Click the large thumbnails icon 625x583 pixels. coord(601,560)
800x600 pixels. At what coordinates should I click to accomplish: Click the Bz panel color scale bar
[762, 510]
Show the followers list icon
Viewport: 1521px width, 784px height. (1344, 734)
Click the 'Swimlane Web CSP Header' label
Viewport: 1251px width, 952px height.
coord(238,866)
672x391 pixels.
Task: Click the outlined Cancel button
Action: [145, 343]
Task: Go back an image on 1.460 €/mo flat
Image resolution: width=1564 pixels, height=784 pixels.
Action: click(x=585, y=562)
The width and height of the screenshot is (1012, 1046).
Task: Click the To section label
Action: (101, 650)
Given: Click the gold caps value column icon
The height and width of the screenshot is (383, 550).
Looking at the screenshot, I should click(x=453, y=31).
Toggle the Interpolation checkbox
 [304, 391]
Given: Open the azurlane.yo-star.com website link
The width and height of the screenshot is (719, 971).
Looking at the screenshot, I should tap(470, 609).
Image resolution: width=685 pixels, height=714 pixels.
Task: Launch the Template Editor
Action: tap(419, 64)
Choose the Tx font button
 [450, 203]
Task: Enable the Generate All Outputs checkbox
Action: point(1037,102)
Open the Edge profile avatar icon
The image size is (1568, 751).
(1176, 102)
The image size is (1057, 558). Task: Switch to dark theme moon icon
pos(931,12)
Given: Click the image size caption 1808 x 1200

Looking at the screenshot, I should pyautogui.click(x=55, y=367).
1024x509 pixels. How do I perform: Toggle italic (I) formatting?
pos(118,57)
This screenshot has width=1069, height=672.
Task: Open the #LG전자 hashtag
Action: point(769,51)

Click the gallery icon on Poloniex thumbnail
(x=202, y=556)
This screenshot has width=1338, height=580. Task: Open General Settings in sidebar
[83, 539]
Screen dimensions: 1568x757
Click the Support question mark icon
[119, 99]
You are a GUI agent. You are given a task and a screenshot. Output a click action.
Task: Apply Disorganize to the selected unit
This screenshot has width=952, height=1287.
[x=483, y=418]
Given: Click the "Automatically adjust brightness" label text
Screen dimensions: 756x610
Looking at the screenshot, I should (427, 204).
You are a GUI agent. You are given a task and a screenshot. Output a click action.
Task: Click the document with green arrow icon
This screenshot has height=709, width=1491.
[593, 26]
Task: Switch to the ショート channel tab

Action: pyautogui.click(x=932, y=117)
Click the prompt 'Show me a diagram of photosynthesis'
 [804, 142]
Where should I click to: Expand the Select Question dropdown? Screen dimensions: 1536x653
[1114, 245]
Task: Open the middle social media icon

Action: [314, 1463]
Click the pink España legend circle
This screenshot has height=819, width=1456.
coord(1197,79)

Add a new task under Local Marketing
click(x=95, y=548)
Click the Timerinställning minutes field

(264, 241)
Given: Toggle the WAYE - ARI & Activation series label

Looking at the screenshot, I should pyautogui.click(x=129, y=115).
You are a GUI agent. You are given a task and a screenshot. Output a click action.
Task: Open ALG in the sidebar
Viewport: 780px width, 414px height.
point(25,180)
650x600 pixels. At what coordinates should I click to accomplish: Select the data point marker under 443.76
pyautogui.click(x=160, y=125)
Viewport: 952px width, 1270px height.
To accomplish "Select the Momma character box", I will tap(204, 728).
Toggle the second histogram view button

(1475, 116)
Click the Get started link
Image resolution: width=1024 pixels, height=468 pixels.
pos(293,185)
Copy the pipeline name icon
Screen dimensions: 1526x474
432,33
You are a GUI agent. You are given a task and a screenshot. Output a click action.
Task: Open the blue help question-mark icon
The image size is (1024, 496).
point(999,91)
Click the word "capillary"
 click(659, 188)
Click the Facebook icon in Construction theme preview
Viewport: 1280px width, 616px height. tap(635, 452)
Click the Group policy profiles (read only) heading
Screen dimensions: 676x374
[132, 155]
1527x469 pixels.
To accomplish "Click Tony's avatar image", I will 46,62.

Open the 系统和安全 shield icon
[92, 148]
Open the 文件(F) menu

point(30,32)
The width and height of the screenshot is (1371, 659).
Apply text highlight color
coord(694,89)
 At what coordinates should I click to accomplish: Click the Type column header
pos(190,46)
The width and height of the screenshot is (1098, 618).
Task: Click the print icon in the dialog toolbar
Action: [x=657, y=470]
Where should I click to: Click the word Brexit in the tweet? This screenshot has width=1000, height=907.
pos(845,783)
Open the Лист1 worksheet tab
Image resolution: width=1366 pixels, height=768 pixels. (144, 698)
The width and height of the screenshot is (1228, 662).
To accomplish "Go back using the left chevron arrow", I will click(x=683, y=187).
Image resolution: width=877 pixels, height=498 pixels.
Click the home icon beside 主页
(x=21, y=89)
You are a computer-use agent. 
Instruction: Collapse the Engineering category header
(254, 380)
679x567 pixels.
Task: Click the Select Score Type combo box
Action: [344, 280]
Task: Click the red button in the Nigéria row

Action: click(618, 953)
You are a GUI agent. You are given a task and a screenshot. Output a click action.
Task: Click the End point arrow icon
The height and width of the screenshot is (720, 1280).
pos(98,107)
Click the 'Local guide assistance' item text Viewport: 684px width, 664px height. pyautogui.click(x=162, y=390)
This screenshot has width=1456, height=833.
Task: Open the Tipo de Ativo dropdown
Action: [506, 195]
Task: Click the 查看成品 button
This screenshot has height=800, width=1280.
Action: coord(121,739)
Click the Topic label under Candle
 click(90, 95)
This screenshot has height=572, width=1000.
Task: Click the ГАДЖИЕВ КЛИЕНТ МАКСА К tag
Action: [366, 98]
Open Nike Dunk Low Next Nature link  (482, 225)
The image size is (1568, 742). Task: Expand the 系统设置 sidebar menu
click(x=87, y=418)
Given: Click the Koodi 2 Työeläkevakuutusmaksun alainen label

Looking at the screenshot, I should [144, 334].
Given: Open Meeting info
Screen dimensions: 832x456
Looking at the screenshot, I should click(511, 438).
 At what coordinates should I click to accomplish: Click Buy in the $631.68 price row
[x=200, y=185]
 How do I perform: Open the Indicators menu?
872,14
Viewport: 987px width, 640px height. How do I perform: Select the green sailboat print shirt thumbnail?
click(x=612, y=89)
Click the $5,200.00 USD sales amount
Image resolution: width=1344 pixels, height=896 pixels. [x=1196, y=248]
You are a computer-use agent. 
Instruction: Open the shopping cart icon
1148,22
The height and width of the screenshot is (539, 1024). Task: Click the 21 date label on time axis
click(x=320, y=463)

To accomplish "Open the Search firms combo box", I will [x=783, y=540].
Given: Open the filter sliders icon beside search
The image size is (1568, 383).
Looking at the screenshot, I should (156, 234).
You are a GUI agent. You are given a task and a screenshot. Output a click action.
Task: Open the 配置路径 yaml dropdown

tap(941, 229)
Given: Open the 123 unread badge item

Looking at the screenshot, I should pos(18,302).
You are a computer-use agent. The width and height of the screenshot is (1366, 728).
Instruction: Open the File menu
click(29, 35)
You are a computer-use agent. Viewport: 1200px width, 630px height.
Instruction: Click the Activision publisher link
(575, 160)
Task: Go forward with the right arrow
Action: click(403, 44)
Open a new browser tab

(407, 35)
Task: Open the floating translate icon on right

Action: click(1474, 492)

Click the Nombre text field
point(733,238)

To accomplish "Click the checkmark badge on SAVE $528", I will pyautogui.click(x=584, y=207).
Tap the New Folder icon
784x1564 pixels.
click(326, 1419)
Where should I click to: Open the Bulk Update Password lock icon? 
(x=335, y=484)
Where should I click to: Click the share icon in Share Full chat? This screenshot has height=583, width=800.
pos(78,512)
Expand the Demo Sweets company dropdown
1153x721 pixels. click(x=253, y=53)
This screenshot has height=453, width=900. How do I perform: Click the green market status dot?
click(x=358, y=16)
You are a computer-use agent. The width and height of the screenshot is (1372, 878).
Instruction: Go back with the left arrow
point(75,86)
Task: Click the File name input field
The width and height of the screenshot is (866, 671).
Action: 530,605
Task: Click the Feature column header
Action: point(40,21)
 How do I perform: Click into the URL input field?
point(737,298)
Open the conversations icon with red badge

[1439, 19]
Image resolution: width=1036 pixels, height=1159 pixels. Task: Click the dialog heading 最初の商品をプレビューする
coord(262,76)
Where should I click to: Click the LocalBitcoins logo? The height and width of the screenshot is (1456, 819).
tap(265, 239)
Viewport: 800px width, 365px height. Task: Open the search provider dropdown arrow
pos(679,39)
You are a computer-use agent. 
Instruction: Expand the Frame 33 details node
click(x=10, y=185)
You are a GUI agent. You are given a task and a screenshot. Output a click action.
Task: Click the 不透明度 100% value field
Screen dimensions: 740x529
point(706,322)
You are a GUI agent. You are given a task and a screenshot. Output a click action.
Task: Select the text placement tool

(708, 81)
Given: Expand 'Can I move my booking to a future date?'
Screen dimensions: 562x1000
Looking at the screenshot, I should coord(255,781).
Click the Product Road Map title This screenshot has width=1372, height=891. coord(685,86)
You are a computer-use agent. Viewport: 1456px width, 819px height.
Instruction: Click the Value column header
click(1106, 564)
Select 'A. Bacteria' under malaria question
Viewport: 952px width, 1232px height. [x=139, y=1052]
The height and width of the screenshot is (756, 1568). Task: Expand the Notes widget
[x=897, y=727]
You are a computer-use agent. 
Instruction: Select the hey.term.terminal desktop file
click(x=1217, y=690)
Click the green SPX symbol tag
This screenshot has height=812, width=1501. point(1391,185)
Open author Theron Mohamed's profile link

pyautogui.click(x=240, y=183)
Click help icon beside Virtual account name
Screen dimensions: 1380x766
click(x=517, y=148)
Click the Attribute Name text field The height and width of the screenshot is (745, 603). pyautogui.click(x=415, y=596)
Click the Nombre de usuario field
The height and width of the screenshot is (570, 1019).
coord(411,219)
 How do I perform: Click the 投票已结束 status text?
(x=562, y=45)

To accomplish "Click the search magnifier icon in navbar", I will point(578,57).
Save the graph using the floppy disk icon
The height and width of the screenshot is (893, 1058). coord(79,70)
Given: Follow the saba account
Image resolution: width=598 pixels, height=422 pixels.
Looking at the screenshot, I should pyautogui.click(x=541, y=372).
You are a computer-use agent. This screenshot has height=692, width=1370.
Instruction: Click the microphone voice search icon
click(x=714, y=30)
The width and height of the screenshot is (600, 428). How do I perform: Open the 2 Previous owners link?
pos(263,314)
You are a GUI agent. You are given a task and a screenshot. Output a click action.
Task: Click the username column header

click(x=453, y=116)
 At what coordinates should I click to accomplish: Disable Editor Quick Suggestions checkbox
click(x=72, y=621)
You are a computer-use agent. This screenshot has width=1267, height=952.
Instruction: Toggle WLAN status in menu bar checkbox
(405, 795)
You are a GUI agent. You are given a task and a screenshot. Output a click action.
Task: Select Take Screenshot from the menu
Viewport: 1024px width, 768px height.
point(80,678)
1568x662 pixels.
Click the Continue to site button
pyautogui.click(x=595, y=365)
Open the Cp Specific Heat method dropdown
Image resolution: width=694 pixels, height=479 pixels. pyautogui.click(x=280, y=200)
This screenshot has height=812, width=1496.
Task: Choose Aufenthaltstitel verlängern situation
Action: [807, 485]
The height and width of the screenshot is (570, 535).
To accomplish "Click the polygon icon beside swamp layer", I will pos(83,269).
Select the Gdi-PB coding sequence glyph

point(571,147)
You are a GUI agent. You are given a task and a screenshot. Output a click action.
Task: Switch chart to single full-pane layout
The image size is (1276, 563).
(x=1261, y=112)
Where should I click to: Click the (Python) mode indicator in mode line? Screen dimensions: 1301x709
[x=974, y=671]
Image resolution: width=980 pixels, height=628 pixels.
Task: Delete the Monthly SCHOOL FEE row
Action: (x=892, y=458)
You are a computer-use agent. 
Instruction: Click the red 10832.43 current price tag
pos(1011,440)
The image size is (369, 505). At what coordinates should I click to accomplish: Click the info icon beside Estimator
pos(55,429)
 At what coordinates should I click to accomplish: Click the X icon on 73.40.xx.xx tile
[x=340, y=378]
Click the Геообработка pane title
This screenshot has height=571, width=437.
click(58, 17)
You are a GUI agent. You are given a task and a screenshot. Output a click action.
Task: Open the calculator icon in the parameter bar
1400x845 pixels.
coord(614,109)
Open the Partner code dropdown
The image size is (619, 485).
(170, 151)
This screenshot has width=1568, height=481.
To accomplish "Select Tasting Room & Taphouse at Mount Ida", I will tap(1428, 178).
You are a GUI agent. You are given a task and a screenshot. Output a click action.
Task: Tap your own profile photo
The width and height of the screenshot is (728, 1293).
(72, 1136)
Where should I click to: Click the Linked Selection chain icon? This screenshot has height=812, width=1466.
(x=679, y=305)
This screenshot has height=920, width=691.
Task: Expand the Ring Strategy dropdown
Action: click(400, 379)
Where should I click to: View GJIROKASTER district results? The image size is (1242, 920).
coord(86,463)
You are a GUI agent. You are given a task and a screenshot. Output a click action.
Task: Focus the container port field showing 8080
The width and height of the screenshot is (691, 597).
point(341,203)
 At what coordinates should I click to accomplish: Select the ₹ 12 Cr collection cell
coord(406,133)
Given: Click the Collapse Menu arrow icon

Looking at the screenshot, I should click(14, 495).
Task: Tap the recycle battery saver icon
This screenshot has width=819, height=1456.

******************************

__TASK TO CARRY OUT__
Beginning with the very first line of the material above, give each line again exactly, ending with the line that contains "Open the Edge profile avatar icon".

__ANSWER__
Click the large thumbnails icon 625x583 pixels. coord(601,560)
800x600 pixels. At what coordinates should I click to accomplish: Click the Bz panel color scale bar
[762, 510]
Show the followers list icon
Viewport: 1521px width, 784px height. (1344, 734)
Click the 'Swimlane Web CSP Header' label
Viewport: 1251px width, 952px height.
coord(238,866)
672x391 pixels.
Task: Click the outlined Cancel button
Action: [145, 343]
Task: Go back an image on 1.460 €/mo flat
Image resolution: width=1564 pixels, height=784 pixels.
Action: click(x=585, y=562)
The width and height of the screenshot is (1012, 1046).
Task: Click the To section label
Action: (101, 650)
Given: Click the gold caps value column icon
The height and width of the screenshot is (383, 550).
Looking at the screenshot, I should click(x=453, y=31).
Toggle the Interpolation checkbox
 [304, 391]
Given: Open the azurlane.yo-star.com website link
The width and height of the screenshot is (719, 971).
Looking at the screenshot, I should tap(470, 609).
Image resolution: width=685 pixels, height=714 pixels.
Task: Launch the Template Editor
Action: tap(419, 64)
Choose the Tx font button
 [450, 203]
Task: Enable the Generate All Outputs checkbox
Action: point(1037,102)
Open the Edge profile avatar icon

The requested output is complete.